Work request 1: In the blog comments about a church for dogs, where did the second commenter get the stray dog placed?
Work request 2: Please continue the blog comments about a church for dogs from the point where they end.

Selected extract:
============================================================

4 thoughts on “A Church for Dogs or a Church for Homeless People?

  1. Carol

    That is great, Dan. I have been sort of put off by churches catering to folks “taste buds” in one way or another. I know of one church (and I am sure there are many) that has a total spread of breakfast that entices people to come—and coffee, water, food, etc. is taken into the sanctuary. Pets in the sanctuary?? What ever happened to the lure of Jesus and the promises made by Him to bring people to the cross? I like the 8,000 homeless families and the 8,000 churches and do not think there is any coincidence there at all. :)+

  2. Well, you have to understand I’m a dog lover. In fact I recently picked up a stray in the middle of nowhere and in a couple hours spent several hundred dollars on her at the vet and getting her food, collar, etc. and getting her placed in a humane society.

    I’m rather impressed by the “bring your dog to church” church. (I’d like to think I’m open-minded.) Regardless of whether it’s a “gimmic”, it seems to be exposing unchurched people to more gospel & Christianity than they’d be getting otherwise, and I don’t know how one can object to that.

    You say, “It was purely a church growth strategy to help turn around a shrinking church”, as if you’re looking down at them for not having a very high attendance and upbraiding them for doing something unique and original about that. In any case, how can we know the “dog service” was “purely a church growth strategy”, or whether it was motivated by self-centerdness or caring for other people? Perhaps those who came up with the idea were thinking very little about the church budget, and thinking a very great deal about trying to find some common ground with unchurched people who dismiss Jesus and the church’s relevance to their lives, and get them interested & curious enough to poke their noses in the door… We don’t know, so maybe that’s a case where we shouldn’t judge them too harshly or with too knee-jerk a reaction.

============================================================

Information:
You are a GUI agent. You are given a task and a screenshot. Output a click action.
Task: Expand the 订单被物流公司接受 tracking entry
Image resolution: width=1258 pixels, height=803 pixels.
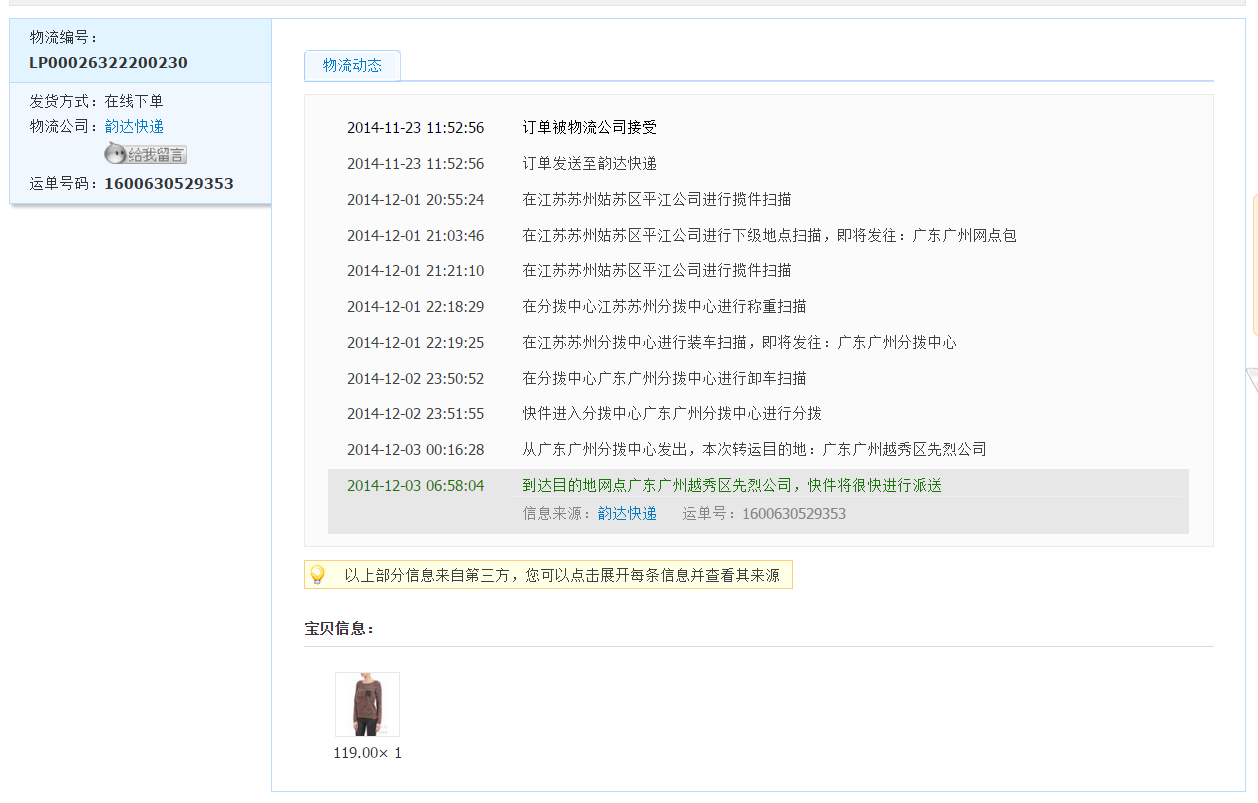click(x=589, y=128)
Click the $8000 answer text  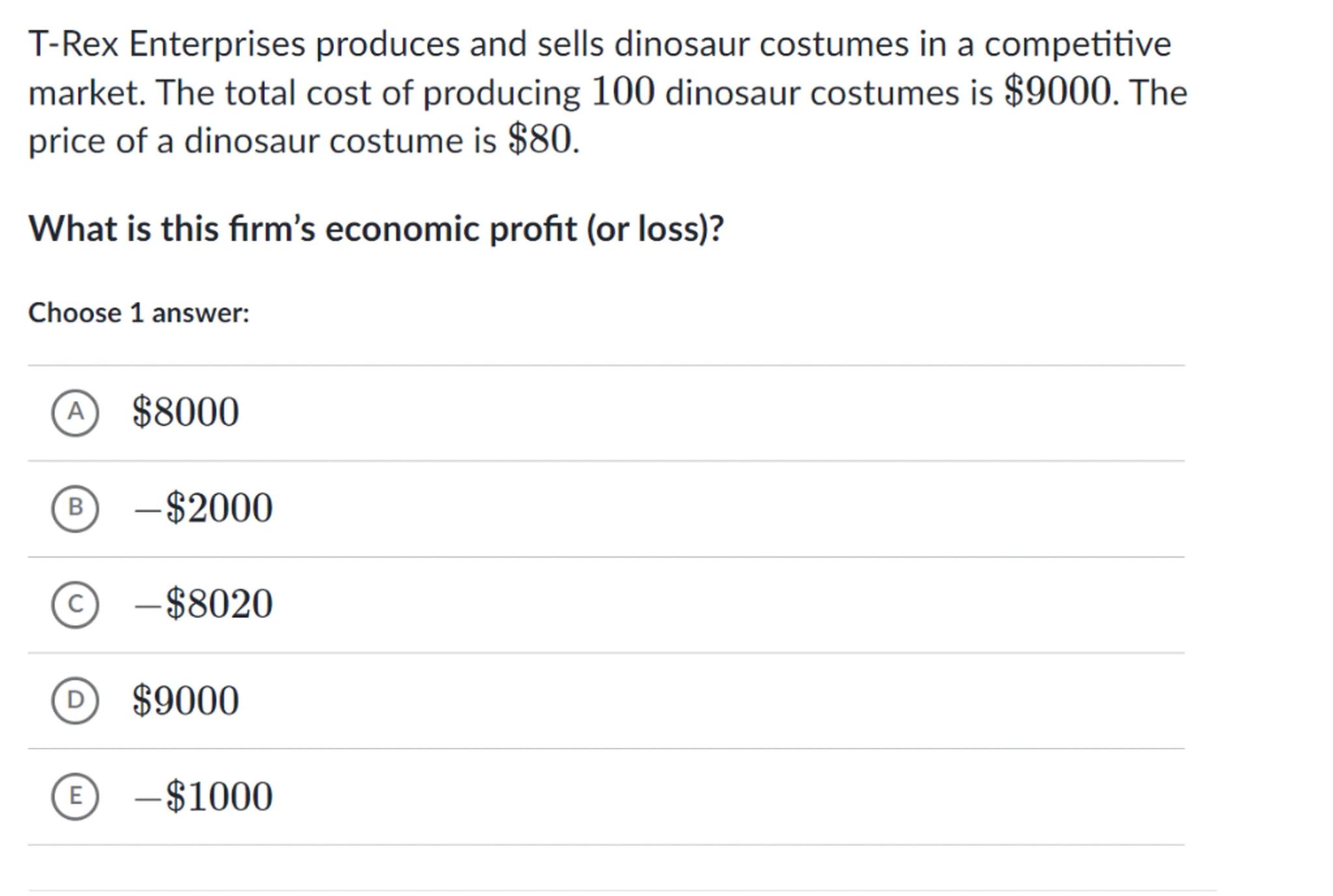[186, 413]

============================================================

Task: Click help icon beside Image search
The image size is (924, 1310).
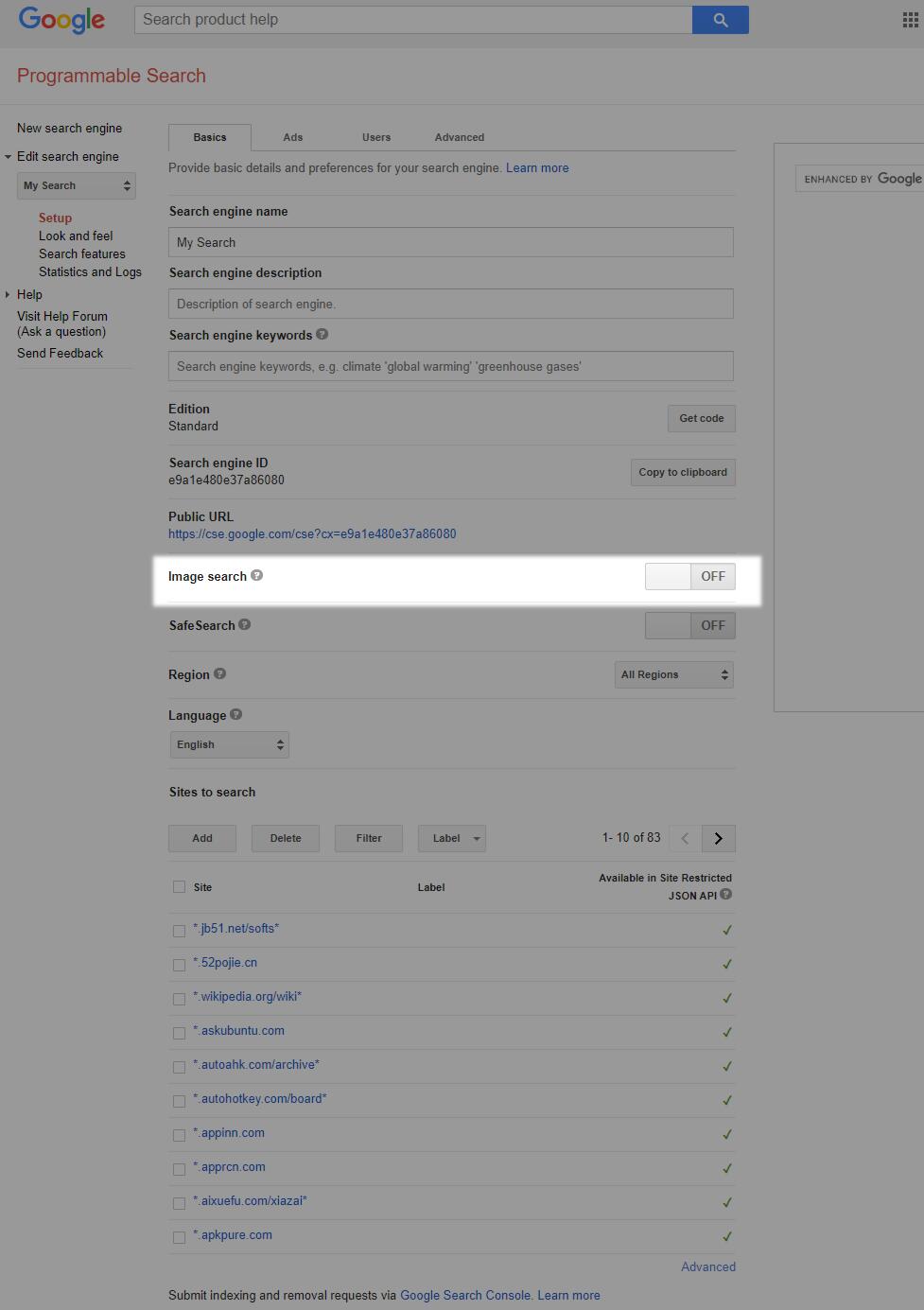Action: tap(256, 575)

============================================================

Written reply 1: In a humane society.

Written reply 2:
    I believe in your bio you mentioned that you grew up unchurched yourself, but maybe you’ve forgotten just how shy and suspicious non-Christians are of church and Christians. I know non-Christians who wouldn’t be willing to walk into a building full of strangers just because the whole social situation would scare them to death – they wouldn’t know what to say or how to act in a “church”, and they’d be both scared that someone might talk to them (as in “have you been saved yet?”)and scared that no one might notice them the whole morning. If bringing their dog along makes them feel more at home, or having friendly pets and their owners around unbends them to the point that they can face/interact with strangers, I’d say that’s great. I’m sure you’ve heard about “therapy dogs” coming to hospitals and nursing homes, and “service dogs” help their owners emotionally and socially as much as they help them physically. If dogs in church will help bring people near enough to Christ to meet him, by all means, bring the dogs!

  3. Dan Lacich

    Thanks for your note. I really appreciate your perspective. I think what made this thing so startling for me was that the two articles were right next to one another on the web page and it was jolting to see a picture of a homeless guy and then a dog both being the focus of a churches ministry.


  4. Bruce

    I’m a dog lover too. Between a church that is for the homeless and one that allows dogs inside with their owners I think the dogs would be more grateful for being allowed to attend with their owners. Also, I have learned much more about how God wants us to be from dogs than from people. In my estimation dogs make good witnesses and people don’t measure up so well. Dogs have loyalty, unconditional love, a desire to please, and as much affection as you can handle. They can read your mood like a book and respond as needed. I’m sorry but I don’t find many (if any) people that have those qualities consistently.
    I’m sorry and have great compassion for the homeless and for those who are called to help them. I think comparing dogs to homeless folks isn’t actually proper because the dogs actually display those qualities that we should have and rarely ever display. Dogs win hands down. Besides, I’ve never heard of anyone being mugged by a dog.
    All kind of comparisons can be made but I don’t think this is a good one or equal in value.